IV. Maßnahmen zum Schutz der Trappen:

Gegen die indirekt durch den Menschen hervorgerufene Verminderung der Trappe können wir keine Maßnahmen treffen. Wir schützen die Trappe aus ideellen Gründen. Sie ist der größte sächsische Landvogel und ein Charaktertier der Kultursteppe. Sie ist Kulturfolger und Kulturflüchter zugleich, je nachdem, was man unter Kultur versteht. Wer auch die materielle Seite berücksichtigen will, sei darauf hingewiesen, daß das, was die Trappe an Schaden verursacht, durch »Zertrappen« der Saat usw. sicher aufgewogen wird durch den Nutzen, den sie durch Vertilgung von – für die Landwirtschaft schädlichen – Insekten bringt. An Maßnahmen sind zu treffen:

1. Die Trappe wird zum Naturdenkmal erklärt, ihre Jagdbarkeit aufgehoben.

2. Mit Geld- bzw. Haftstrafe wird Fangen, Töten und absichtliches Ausnehmen und Zerstören der Gelege bestraft.

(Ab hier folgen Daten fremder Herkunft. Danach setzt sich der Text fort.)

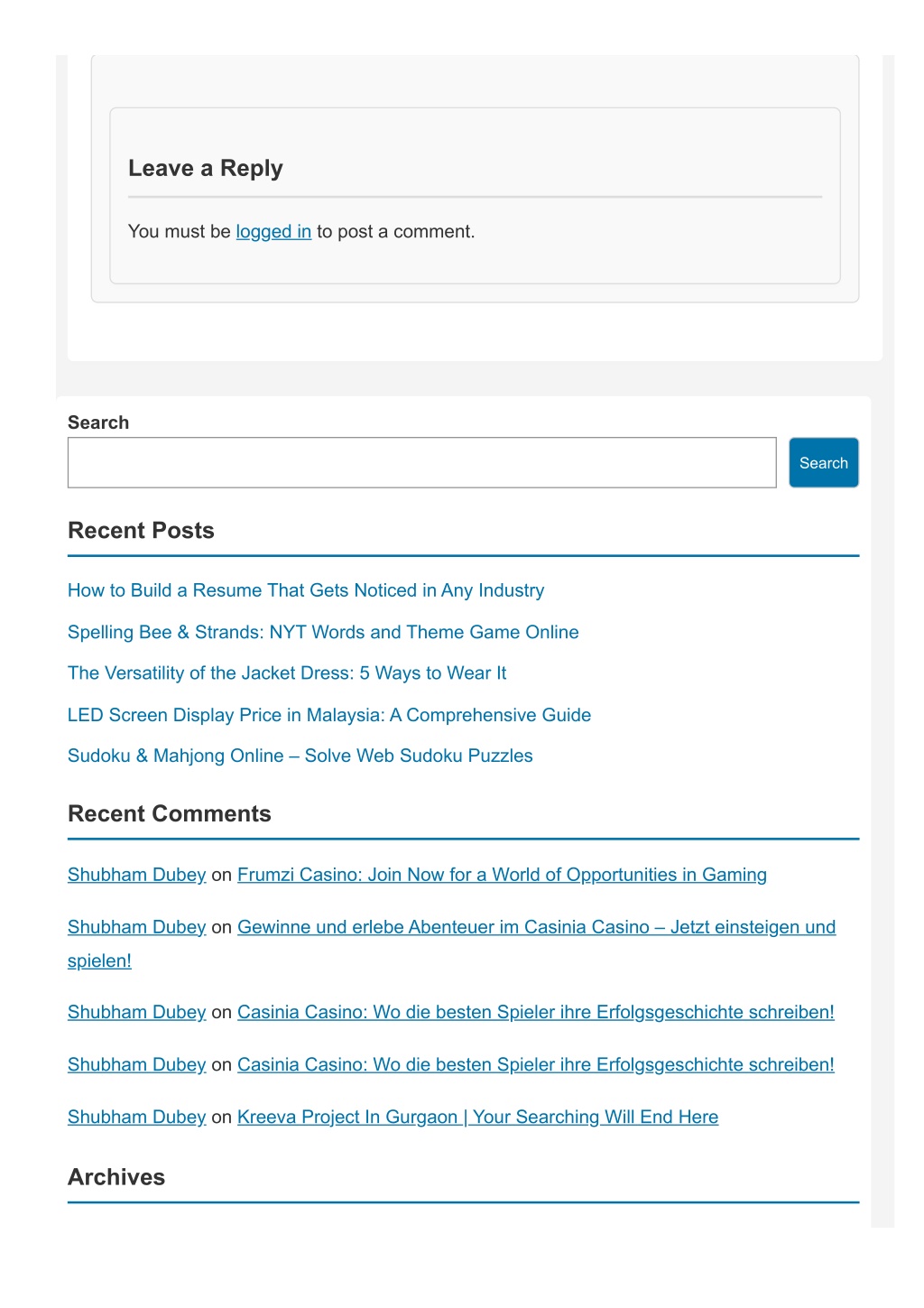The height and width of the screenshot is (1308, 924).
Task: Open Shubham Dubey link on first Casinia Erfolgsgeschichte comment
Action: [x=137, y=1013]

3. Innerhalb des Brutgebietes ist die ländliche Bevölkerung durch einen (Lichtbilder-)Vortrag auf die hohe Bedeutung des Trappenvorkommens hinzuweisen.

Schrifttum: Rich. Schlegel: Der frühere und gegenwärtige Bestand des Großtrappen bei Leipzig, Journal für Ornithologie 1923.